■ **WORK INSTRUCTIONS**
Among the entries below, one line contains "Task: Click the Project" and another contains "387x263 pixels.". Transcribe those two lines and every line between them, exactly.

---------- DATA EXTRACT

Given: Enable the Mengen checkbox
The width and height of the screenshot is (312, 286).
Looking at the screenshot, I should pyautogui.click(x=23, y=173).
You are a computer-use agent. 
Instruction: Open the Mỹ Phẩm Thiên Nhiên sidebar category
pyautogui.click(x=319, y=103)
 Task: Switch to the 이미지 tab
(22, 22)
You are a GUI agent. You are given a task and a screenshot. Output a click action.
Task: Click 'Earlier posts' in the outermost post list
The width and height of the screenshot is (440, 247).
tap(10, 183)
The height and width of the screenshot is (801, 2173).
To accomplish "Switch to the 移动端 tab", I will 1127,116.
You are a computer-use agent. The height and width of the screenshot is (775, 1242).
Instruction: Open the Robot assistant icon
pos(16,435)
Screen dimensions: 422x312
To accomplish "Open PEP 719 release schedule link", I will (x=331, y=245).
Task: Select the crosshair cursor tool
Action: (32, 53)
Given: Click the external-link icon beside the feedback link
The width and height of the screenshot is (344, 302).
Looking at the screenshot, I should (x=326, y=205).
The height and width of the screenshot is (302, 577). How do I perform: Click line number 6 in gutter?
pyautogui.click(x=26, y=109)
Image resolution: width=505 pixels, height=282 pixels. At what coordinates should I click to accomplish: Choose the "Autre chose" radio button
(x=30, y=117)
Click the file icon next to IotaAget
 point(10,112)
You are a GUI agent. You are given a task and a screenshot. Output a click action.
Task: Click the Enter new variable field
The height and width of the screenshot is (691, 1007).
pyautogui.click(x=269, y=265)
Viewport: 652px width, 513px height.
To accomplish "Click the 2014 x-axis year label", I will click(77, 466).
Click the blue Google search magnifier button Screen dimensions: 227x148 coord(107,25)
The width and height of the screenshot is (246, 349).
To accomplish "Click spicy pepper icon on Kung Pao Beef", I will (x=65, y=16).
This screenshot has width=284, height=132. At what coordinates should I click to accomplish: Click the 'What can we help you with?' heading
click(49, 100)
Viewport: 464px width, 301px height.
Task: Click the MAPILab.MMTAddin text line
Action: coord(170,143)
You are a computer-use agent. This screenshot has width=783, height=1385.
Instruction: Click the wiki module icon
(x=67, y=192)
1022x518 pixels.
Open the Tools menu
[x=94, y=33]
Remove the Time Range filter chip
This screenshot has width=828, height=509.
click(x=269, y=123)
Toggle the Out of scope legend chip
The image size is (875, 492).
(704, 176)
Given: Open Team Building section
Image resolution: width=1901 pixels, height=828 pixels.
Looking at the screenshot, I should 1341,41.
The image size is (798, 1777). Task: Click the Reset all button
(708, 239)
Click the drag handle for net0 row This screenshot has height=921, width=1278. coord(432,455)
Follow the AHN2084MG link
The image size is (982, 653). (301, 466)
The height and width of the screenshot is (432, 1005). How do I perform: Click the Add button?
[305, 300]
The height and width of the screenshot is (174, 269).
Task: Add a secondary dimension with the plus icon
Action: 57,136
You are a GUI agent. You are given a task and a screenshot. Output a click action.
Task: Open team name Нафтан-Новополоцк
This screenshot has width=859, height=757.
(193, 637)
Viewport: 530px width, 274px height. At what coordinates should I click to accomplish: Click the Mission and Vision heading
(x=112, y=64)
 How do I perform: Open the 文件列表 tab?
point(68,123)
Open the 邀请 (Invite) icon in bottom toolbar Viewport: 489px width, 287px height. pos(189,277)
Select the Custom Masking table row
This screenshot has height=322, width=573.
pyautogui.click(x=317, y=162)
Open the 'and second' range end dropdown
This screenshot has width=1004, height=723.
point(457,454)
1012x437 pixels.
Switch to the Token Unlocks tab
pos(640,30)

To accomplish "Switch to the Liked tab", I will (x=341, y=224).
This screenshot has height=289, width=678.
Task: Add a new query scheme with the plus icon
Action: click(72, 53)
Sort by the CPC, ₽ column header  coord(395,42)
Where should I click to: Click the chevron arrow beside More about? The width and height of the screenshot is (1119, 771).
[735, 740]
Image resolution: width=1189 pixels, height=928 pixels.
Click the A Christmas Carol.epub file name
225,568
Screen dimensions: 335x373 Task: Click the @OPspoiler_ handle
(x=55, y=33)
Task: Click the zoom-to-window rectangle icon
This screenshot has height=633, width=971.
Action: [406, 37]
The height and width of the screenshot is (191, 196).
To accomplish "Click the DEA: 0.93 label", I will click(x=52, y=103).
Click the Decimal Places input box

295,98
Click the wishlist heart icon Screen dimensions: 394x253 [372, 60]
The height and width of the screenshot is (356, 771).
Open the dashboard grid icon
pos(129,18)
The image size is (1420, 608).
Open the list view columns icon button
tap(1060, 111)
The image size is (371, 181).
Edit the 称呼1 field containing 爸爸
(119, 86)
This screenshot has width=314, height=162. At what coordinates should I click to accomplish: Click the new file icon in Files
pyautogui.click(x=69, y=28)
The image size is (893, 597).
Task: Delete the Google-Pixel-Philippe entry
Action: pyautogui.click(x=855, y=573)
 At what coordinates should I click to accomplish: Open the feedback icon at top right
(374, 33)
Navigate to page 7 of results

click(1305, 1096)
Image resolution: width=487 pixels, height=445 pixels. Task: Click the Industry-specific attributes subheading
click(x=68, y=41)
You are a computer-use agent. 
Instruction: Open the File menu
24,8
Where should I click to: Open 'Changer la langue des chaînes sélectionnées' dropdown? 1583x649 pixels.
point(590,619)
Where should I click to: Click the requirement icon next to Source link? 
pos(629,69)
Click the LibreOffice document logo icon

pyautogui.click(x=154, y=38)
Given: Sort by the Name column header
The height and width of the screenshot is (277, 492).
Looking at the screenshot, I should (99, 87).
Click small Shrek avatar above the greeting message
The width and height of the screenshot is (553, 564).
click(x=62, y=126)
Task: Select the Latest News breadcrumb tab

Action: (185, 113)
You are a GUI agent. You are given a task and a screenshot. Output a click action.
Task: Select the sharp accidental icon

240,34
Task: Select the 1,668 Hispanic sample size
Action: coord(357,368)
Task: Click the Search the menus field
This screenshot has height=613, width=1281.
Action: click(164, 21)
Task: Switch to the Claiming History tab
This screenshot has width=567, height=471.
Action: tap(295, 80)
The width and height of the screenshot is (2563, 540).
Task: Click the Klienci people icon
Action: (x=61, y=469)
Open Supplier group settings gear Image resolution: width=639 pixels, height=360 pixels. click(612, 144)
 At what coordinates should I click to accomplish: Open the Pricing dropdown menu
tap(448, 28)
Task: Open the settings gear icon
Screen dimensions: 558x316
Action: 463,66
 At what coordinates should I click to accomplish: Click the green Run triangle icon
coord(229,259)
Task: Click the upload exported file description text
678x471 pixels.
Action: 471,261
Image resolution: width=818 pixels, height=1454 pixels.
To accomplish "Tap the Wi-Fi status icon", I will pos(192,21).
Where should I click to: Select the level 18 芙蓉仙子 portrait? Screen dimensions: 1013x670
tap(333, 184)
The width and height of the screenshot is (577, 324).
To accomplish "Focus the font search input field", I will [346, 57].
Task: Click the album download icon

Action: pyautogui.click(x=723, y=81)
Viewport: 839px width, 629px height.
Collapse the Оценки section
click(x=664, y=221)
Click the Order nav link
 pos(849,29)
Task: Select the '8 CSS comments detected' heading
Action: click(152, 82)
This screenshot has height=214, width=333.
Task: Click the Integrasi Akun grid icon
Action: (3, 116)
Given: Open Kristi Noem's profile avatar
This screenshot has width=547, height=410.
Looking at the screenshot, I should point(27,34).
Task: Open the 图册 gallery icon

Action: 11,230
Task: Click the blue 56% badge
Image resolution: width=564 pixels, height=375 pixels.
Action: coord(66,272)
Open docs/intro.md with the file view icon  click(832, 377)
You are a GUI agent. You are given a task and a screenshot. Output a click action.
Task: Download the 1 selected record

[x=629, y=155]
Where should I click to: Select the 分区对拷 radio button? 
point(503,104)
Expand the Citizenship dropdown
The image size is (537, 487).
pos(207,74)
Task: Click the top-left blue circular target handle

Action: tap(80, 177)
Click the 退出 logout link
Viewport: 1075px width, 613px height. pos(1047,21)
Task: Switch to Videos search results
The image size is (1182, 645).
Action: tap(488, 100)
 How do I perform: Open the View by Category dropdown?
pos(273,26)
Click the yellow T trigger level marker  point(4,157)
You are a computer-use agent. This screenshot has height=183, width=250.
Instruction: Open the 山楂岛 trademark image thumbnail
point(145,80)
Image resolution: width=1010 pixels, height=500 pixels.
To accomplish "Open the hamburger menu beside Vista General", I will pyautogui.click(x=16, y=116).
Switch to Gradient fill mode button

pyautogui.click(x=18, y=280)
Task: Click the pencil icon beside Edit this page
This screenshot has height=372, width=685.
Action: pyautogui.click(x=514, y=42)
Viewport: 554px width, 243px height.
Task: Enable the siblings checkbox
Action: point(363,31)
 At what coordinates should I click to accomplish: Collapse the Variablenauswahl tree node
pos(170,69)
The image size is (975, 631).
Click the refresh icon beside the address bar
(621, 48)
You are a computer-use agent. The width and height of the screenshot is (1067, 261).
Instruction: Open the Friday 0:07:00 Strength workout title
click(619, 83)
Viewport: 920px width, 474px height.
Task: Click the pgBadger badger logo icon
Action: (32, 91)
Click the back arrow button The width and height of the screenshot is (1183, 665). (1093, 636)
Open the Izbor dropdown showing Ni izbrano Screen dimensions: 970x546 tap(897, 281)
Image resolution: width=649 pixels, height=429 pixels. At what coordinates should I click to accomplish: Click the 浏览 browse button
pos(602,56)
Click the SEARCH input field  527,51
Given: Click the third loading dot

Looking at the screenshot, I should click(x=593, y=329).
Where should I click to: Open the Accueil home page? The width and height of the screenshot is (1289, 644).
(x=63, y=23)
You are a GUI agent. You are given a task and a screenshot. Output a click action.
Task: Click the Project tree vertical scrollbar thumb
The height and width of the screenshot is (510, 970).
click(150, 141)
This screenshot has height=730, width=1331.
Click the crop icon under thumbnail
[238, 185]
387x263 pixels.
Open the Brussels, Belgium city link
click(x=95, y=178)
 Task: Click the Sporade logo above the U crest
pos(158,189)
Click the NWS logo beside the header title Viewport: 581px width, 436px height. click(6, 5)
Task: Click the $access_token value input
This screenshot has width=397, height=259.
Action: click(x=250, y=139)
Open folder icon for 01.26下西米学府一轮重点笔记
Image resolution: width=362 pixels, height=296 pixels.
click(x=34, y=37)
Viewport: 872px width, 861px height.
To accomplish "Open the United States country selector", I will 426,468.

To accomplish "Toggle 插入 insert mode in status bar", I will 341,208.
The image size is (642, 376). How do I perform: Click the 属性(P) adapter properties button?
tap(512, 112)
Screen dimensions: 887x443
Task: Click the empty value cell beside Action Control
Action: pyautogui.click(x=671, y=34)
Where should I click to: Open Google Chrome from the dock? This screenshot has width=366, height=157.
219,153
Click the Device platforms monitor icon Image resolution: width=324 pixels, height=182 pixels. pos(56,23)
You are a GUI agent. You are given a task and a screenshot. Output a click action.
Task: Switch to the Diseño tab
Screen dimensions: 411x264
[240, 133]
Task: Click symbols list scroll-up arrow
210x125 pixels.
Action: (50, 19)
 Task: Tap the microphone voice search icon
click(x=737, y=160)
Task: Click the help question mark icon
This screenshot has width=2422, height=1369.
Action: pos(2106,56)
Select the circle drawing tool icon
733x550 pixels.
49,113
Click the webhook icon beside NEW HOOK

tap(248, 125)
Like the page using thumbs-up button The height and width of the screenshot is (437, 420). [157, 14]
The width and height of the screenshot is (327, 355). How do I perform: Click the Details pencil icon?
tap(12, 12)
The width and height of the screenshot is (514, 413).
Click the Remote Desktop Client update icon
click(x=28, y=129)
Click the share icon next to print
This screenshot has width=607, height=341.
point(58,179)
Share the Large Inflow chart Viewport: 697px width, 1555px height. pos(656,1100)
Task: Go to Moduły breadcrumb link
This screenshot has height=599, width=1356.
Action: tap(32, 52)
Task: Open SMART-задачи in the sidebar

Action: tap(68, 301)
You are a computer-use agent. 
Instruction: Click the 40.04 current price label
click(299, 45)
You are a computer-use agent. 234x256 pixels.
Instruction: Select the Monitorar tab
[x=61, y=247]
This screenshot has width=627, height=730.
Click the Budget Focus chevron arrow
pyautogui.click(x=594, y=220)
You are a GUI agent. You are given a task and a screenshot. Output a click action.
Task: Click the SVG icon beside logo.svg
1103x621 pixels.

--------------------

■ **SOLUTION TO THE EXERCISE**
Task: Click the Project tree vertical scrollbar thumb
The height and width of the screenshot is (510, 970).
click(150, 141)
This screenshot has height=730, width=1331.
Click the crop icon under thumbnail
[238, 185]
387x263 pixels.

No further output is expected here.